======== SOURCE MATERIAL

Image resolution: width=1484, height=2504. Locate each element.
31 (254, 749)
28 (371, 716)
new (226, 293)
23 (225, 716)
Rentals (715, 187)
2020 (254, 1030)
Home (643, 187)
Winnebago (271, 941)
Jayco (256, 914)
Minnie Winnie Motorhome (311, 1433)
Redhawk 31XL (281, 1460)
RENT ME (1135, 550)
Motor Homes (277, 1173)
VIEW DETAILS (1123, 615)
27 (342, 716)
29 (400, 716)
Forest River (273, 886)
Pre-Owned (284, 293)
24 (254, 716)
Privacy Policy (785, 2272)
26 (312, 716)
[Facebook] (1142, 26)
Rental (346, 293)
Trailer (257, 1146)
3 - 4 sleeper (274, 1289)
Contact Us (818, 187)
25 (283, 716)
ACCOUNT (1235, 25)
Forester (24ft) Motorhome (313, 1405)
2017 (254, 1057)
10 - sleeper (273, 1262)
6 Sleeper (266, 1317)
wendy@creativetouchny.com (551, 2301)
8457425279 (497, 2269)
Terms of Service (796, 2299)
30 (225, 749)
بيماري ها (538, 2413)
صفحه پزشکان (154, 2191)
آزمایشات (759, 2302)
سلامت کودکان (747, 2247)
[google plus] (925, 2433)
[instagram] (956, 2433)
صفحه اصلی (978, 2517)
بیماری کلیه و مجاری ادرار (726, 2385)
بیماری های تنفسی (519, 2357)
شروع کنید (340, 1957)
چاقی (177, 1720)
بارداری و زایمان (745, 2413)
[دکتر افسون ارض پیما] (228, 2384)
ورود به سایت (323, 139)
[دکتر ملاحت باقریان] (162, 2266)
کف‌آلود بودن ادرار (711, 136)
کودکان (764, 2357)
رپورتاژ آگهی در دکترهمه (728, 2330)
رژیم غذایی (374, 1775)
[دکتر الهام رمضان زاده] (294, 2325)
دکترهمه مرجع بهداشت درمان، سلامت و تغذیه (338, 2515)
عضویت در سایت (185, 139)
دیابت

================

• EXERCISE DETAILS: The answer must contain only the lines from the one with "Home (643, 187)" to the end of the entries above, each written out exactly.

• ANSWER BOX:
Home (643, 187)
Winnebago (271, 941)
Jayco (256, 914)
Minnie Winnie Motorhome (311, 1433)
Redhawk 31XL (281, 1460)
RENT ME (1135, 550)
Motor Homes (277, 1173)
VIEW DETAILS (1123, 615)
27 (342, 716)
29 (400, 716)
Forest River (273, 886)
Pre-Owned (284, 293)
24 (254, 716)
Privacy Policy (785, 2272)
26 (312, 716)
[Facebook] (1142, 26)
Rental (346, 293)
Trailer (257, 1146)
3 - 4 sleeper (274, 1289)
Contact Us (818, 187)
25 (283, 716)
ACCOUNT (1235, 25)
Forester (24ft) Motorhome (313, 1405)
2017 (254, 1057)
10 - sleeper (273, 1262)
6 Sleeper (266, 1317)
wendy@creativetouchny.com (551, 2301)
8457425279 (497, 2269)
Terms of Service (796, 2299)
30 (225, 749)
بيماري ها (538, 2413)
صفحه پزشکان (154, 2191)
آزمایشات (759, 2302)
سلامت کودکان (747, 2247)
[google plus] (925, 2433)
[instagram] (956, 2433)
صفحه اصلی (978, 2517)
بیماری کلیه و مجاری ادرار (726, 2385)
بیماری های تنفسی (519, 2357)
شروع کنید (340, 1957)
چاقی (177, 1720)
بارداری و زایمان (745, 2413)
[دکتر افسون ارض پیما] (228, 2384)
ورود به سایت (323, 139)
[دکتر ملاحت باقریان] (162, 2266)
کف‌آلود بودن ادرار (711, 136)
کودکان (764, 2357)
رپورتاژ آگهی در دکترهمه (728, 2330)
رژیم غذایی (374, 1775)
[دکتر الهام رمضان زاده] (294, 2325)
دکترهمه مرجع بهداشت درمان، سلامت و تغذیه (338, 2515)
عضویت در سایت (185, 139)
دیابت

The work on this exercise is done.